Dans la même soirée, le porte-parole du gouvernement congolais Patrick Muyaya a fait état d’une présumée tentative d’intrusion d’individus non identifiés dans l’établissement où séjourne l’épouse du chef de l’État. Présente aux États-Unis dans le cadre d’un sommet des premières dames organisé à l’invitation de l’épouse de Donald Trump, Denise Nyakeru n’aurait pas été directement menacée selon les autorités. « Des individus en cours d’identification ont essayé de pénétrer dans l’hôtel », a déclaré Patrick Muyaya, tout en appelant à la vigilance.
L’annonce a rapidement enflammé les réseaux sociaux en RDC, alimentant commentaires, inquiétudes et accusations. Dans sa communication, le porte-parole du gouvernement a établi un lien avec le contexte géopolitique régional, accusant le Rwanda de mener une stratégie de déstabilisation. « Nous avons systématiquement détricoté la stratégie du mensonge du Rwanda.

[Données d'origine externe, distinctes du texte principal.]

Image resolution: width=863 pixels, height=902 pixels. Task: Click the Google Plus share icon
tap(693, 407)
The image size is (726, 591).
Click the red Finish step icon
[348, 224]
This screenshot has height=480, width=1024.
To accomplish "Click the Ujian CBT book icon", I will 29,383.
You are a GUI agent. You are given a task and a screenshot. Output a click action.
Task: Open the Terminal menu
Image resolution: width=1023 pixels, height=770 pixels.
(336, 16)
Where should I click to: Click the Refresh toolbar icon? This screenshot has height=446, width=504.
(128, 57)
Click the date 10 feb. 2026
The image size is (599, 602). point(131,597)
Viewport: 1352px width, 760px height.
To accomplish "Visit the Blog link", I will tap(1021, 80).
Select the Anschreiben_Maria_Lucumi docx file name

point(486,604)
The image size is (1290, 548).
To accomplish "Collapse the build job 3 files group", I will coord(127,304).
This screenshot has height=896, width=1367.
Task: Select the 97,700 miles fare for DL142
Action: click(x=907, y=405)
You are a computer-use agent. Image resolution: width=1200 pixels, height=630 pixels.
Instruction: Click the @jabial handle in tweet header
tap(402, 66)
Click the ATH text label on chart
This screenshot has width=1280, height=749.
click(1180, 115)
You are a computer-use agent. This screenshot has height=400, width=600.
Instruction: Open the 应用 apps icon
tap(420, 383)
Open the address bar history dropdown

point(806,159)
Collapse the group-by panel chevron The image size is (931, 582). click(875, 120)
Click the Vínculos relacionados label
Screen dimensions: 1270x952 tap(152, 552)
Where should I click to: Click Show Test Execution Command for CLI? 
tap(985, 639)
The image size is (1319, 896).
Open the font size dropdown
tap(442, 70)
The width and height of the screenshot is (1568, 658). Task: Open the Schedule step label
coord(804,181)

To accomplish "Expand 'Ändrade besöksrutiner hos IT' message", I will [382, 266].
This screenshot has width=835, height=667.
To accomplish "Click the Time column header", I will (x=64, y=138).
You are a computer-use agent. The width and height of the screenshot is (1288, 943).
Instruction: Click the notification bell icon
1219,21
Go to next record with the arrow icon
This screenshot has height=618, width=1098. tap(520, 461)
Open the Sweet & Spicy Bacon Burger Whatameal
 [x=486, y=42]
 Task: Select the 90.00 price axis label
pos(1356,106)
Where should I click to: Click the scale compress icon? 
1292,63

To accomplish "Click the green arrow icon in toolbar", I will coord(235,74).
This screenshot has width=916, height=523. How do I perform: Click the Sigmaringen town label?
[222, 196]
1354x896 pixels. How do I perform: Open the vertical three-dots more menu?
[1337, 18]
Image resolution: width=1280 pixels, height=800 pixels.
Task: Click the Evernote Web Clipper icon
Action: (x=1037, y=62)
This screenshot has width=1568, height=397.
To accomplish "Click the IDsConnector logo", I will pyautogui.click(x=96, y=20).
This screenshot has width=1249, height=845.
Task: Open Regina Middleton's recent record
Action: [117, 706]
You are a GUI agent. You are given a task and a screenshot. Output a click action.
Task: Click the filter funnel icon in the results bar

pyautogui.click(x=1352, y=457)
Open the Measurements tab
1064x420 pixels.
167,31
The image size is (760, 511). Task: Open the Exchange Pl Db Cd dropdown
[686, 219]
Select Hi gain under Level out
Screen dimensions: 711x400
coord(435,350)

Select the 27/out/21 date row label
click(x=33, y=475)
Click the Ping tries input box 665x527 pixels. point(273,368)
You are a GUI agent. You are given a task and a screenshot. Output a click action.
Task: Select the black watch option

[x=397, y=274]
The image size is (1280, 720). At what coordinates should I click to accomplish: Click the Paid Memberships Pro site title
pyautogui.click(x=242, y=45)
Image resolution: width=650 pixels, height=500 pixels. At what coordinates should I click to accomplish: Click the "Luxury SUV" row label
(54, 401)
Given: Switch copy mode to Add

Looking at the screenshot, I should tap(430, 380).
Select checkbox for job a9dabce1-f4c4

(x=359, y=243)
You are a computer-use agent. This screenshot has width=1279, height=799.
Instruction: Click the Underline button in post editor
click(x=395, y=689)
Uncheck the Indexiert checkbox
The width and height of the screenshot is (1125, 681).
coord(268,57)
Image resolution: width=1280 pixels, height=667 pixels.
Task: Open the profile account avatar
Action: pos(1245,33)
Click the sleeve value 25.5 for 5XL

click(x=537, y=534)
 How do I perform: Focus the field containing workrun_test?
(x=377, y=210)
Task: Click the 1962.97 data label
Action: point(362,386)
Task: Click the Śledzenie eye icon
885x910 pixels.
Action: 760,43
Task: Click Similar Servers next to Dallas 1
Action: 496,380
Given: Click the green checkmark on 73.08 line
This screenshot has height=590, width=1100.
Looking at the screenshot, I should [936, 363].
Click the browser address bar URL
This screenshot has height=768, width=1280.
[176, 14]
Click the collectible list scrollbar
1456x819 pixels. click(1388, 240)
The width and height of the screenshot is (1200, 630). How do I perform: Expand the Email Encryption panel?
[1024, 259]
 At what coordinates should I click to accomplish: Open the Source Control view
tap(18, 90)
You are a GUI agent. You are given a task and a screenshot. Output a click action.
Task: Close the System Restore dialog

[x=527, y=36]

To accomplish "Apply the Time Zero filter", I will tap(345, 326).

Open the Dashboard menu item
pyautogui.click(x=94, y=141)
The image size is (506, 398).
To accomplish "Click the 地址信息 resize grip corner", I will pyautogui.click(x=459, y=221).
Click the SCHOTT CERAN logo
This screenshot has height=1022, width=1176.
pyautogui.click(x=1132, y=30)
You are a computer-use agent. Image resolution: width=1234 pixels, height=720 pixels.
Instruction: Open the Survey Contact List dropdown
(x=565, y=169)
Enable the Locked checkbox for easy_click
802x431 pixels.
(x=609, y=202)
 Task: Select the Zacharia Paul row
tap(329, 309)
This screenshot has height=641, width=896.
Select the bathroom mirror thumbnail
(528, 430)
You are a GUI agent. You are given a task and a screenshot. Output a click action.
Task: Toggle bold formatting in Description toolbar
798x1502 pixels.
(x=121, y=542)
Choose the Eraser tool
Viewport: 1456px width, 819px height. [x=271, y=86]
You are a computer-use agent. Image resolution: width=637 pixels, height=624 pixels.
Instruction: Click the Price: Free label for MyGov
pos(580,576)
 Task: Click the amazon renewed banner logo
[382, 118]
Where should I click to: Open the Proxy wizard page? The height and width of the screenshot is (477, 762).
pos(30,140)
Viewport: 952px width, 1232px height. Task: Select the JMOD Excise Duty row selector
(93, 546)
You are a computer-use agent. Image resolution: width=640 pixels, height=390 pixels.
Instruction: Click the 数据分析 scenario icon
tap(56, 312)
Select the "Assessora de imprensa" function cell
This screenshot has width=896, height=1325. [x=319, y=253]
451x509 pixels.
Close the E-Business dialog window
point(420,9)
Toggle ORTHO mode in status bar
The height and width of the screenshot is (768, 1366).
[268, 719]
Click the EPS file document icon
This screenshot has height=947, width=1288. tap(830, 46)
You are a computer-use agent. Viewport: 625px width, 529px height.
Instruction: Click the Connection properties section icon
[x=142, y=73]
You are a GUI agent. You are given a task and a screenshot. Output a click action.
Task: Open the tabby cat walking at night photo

Nous connaissons les méthodes du père et du fils », a-t-il affirmé, évoquant une tentative d’atteinte à la première dame, qu’il assure « en bonne santé ».
Ce mercredi 25 mars, les autorités rwandaises ont opposé une version nettement différente. Dans un communiqué, l’ambassade du Rwanda à Washington évoque un incident mineur impliquant un agent de sécurité non armé d’une personnalité rwandaise, qui aurait croisé des éléments de sécurité rd-congolais dans un couloir accessible aux clients. Selon Kigali, l’altercation se serait limitée à un accès temporairement bloqué à un ascenseur, avant d’être rapidement désamorcée sans escalade.
Le Rwanda affirme par ailleurs que sa délégation a choisi de quitter l’hôtel à la suite de cet épisode, dénonçant des actes de harcèlement et de captation d’images lors de son départ. Aucun élément indépendant n’est venu, à ce stade, confirmer l’une ou l’autre version des faits.
Soulignons que cet épisode intervient alors que la RDC et le Rwanda restent engagés dans des tensions diplomatiques persistantes, notamment autour des enjeux régionaux et des rivalités au sein de l’Organisation internationale de la Francophonie.